======== DATA ROWS
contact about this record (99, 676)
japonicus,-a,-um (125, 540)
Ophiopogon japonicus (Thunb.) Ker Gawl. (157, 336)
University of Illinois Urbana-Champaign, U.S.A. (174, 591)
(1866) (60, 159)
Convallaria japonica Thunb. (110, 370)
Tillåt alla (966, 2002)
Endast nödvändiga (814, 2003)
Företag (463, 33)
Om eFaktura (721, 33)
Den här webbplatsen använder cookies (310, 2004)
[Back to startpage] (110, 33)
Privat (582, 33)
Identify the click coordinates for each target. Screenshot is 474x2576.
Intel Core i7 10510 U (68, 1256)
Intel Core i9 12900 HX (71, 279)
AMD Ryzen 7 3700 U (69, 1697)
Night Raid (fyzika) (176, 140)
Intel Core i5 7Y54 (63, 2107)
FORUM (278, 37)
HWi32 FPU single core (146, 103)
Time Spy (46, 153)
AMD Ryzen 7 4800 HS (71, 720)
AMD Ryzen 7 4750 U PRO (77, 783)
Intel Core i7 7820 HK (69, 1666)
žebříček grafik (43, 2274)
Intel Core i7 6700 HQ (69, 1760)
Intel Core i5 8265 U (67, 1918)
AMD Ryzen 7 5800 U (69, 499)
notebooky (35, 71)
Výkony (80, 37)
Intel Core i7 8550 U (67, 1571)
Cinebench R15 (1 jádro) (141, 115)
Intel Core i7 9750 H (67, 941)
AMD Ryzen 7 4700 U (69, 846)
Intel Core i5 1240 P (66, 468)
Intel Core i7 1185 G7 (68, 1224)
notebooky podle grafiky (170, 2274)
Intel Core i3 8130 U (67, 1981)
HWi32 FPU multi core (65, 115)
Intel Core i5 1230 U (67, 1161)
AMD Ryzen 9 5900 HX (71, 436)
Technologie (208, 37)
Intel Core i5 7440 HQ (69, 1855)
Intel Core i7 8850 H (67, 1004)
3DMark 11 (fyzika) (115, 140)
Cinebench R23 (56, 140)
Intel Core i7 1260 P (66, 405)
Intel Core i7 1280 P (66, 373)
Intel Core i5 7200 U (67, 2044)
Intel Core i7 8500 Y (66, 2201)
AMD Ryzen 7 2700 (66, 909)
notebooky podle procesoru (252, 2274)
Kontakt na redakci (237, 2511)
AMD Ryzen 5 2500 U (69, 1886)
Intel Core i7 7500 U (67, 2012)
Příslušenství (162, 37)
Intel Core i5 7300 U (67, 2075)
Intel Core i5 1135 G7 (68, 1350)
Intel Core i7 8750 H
================
→ **WORK TO DO**
Express the lines above as a JSON list of strings with one string per line, skipping any blank lines.

→ **EXERCISE OUTPUT**
[
  "contact about this record (99, 676)",
  "japonicus,-a,-um (125, 540)",
  "Ophiopogon japonicus (Thunb.) Ker Gawl. (157, 336)",
  "University of Illinois Urbana-Champaign, U.S.A. (174, 591)",
  "(1866) (60, 159)",
  "Convallaria japonica Thunb. (110, 370)",
  "Tillåt alla (966, 2002)",
  "Endast nödvändiga (814, 2003)",
  "Företag (463, 33)",
  "Om eFaktura (721, 33)",
  "Den här webbplatsen använder cookies (310, 2004)",
  "[Back to startpage] (110, 33)",
  "Privat (582, 33)",
  "Identify the click coordinates for each target. Screenshot is 474x2576.",
  "Intel Core i7 10510 U (68, 1256)",
  "Intel Core i9 12900 HX (71, 279)",
  "AMD Ryzen 7 3700 U (69, 1697)",
  "Night Raid (fyzika) (176, 140)",
  "Intel Core i5 7Y54 (63, 2107)",
  "FORUM (278, 37)",
  "HWi32 FPU single core (146, 103)",
  "Time Spy (46, 153)",
  "AMD Ryzen 7 4800 HS (71, 720)",
  "AMD Ryzen 7 4750 U PRO (77, 783)",
  "Intel Core i7 7820 HK (69, 1666)",
  "žebříček grafik (43, 2274)",
  "Intel Core i7 6700 HQ (69, 1760)",
  "Intel Core i5 8265 U (67, 1918)",
  "AMD Ryzen 7 5800 U (69, 499)",
  "notebooky (35, 71)",
  "Výkony (80, 37)",
  "Intel Core i7 8550 U (67, 1571)",
  "Cinebench R15 (1 jádro) (141, 115)",
  "Intel Core i7 9750 H (67, 941)",
  "AMD Ryzen 7 4700 U (69, 846)",
  "Intel Core i5 1240 P (66, 468)",
  "Intel Core i7 1185 G7 (68, 1224)",
  "notebooky podle grafiky (170, 2274)",
  "Intel Core i3 8130 U (67, 1981)",
  "HWi32 FPU multi core (65, 115)",
  "Intel Core i5 1230 U (67, 1161)",
  "AMD Ryzen 9 5900 HX (71, 436)",
  "Technologie (208, 37)",
  "Intel Core i5 7440 HQ (69, 1855)",
  "Intel Core i7 8850 H (67, 1004)",
  "3DMark 11 (fyzika) (115, 140)",
  "Cinebench R23 (56, 140)",
  "Intel Core i7 1260 P (66, 405)",
  "Intel Core i7 1280 P (66, 373)",
  "Intel Core i5 7200 U (67, 2044)",
  "Intel Core i7 8500 Y (66, 2201)",
  "AMD Ryzen 7 2700 (66, 909)",
  "notebooky podle procesoru (252, 2274)",
  "Kontakt na redakci (237, 2511)",
  "AMD Ryzen 5 2500 U (69, 1886)",
  "Intel Core i7 7500 U (67, 2012)",
  "Příslušenství (162, 37)",
  "Intel Core i5 7300 U (67, 2075)",
  "Intel Core i5 1135 G7 (68, 1350)",
  "Intel Core i7 8750 H"
]